- [STATED PROBLEM]:
Update the records from the line with "Given: Open Time Machine1 volume in sidebar" through the end of the records, swapping "Viewport" for "Window size" and keeping everything else the same. Leave the pictures out of your answer.

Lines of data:
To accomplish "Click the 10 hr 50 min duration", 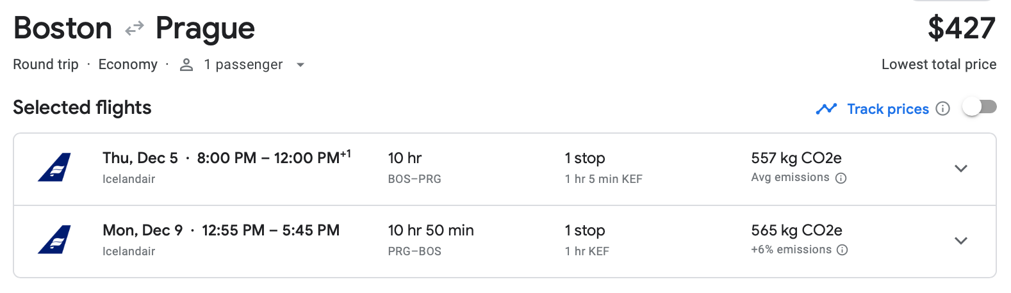I will click(431, 230).
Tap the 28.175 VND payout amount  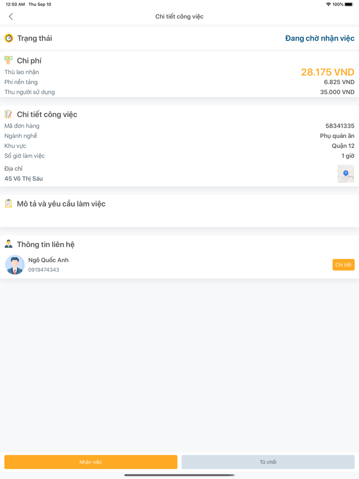point(327,72)
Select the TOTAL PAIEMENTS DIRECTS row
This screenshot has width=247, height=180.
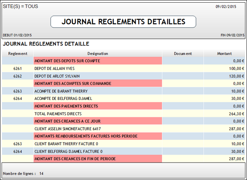pyautogui.click(x=58, y=114)
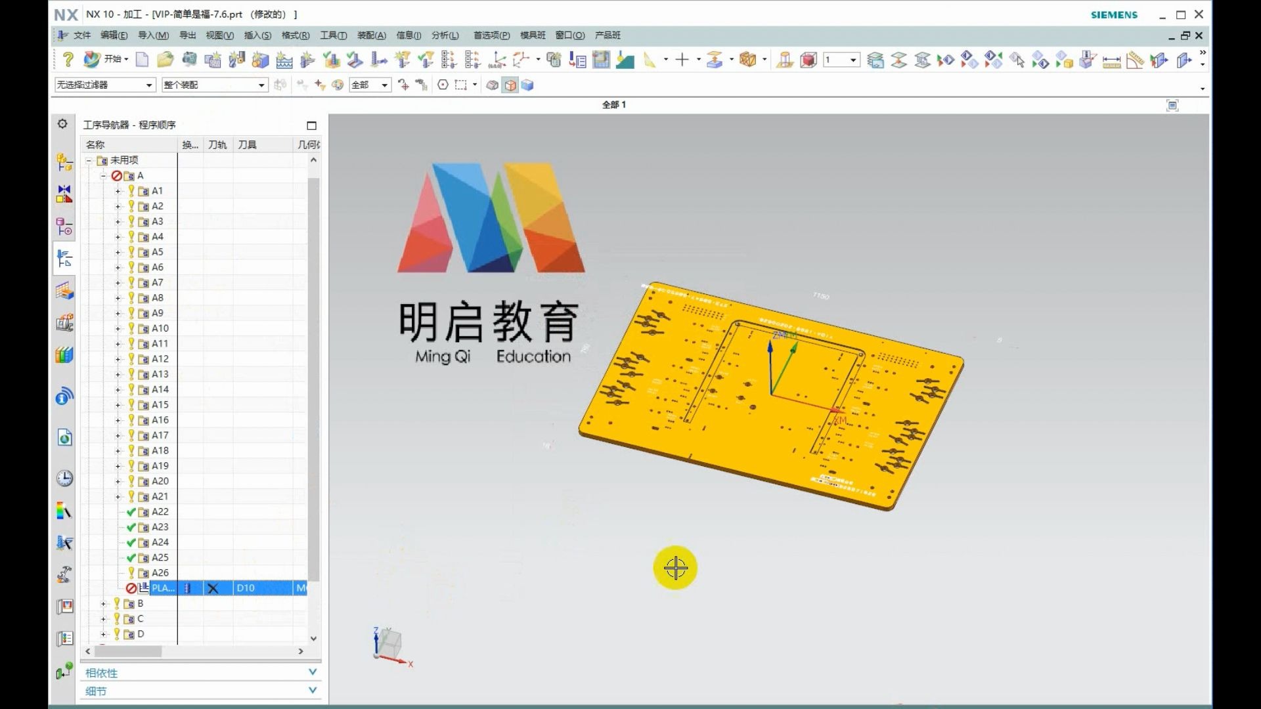Click the fit view icon in the viewport corner
1261x709 pixels.
(x=1172, y=105)

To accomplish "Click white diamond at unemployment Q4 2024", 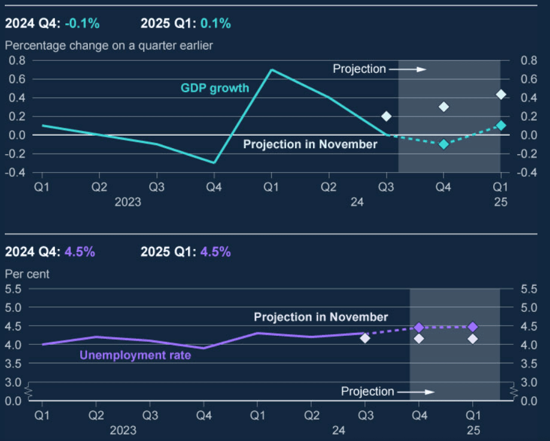I will [419, 339].
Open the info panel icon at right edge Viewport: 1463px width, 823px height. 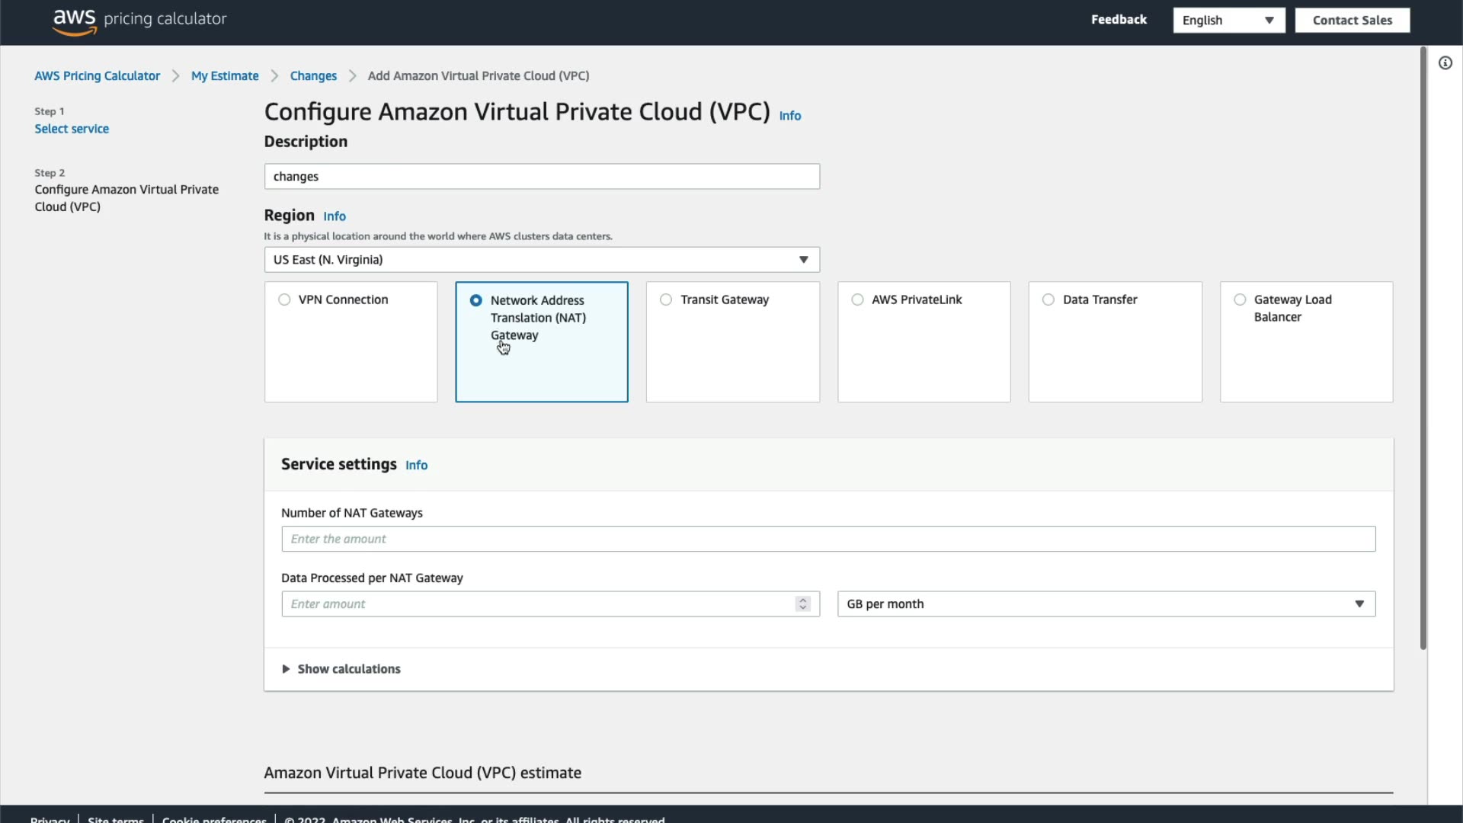pyautogui.click(x=1445, y=63)
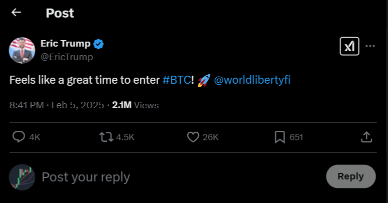The height and width of the screenshot is (203, 388).
Task: Click the 4.5K repost count
Action: point(125,137)

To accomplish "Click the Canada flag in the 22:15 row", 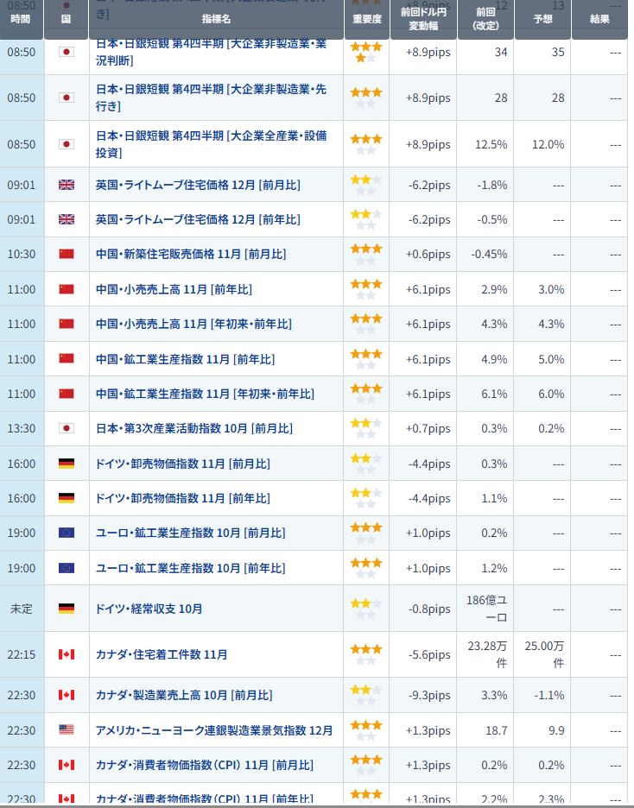I will click(x=67, y=654).
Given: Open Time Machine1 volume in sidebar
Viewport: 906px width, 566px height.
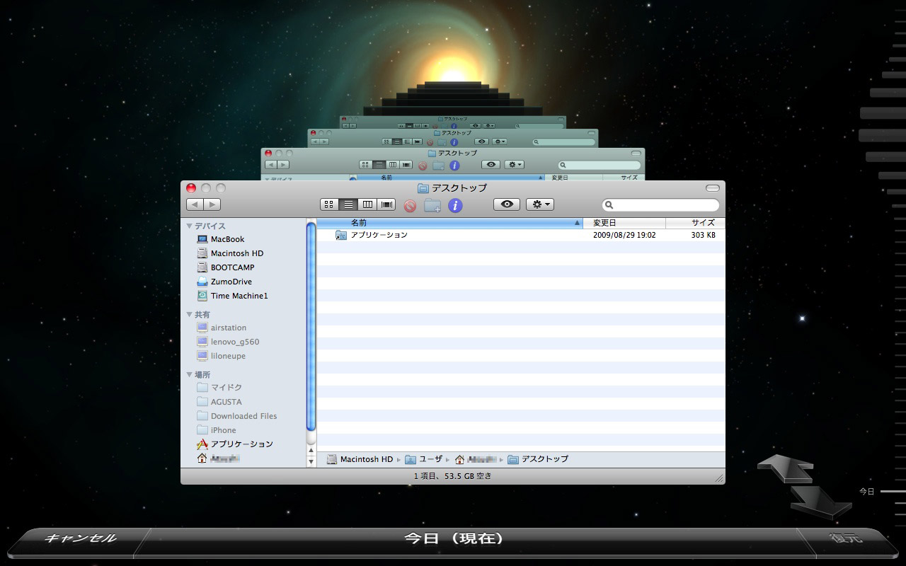Looking at the screenshot, I should (239, 296).
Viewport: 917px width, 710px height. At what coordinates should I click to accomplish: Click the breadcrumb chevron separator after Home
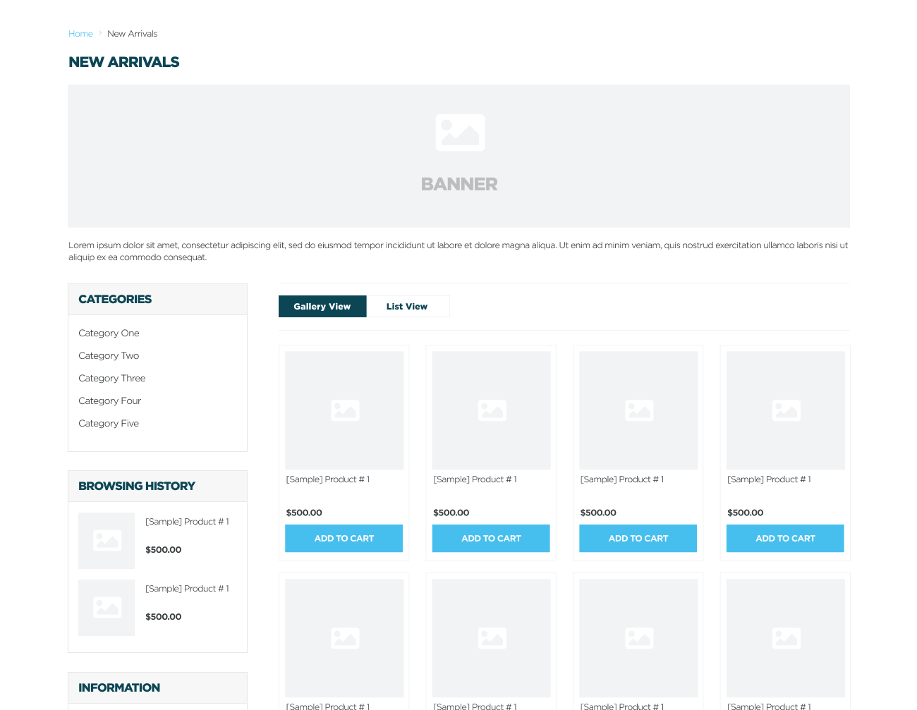click(x=100, y=33)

- [EXERCISE ANSWER]:
Given: Open Time Machine1 volume in sidebar
Window size: 906px width, 566px height.
Looking at the screenshot, I should (239, 296).
Window size: 917px width, 710px height. At what coordinates should I click to accomplish: Click the breadcrumb chevron separator after Home
click(x=100, y=33)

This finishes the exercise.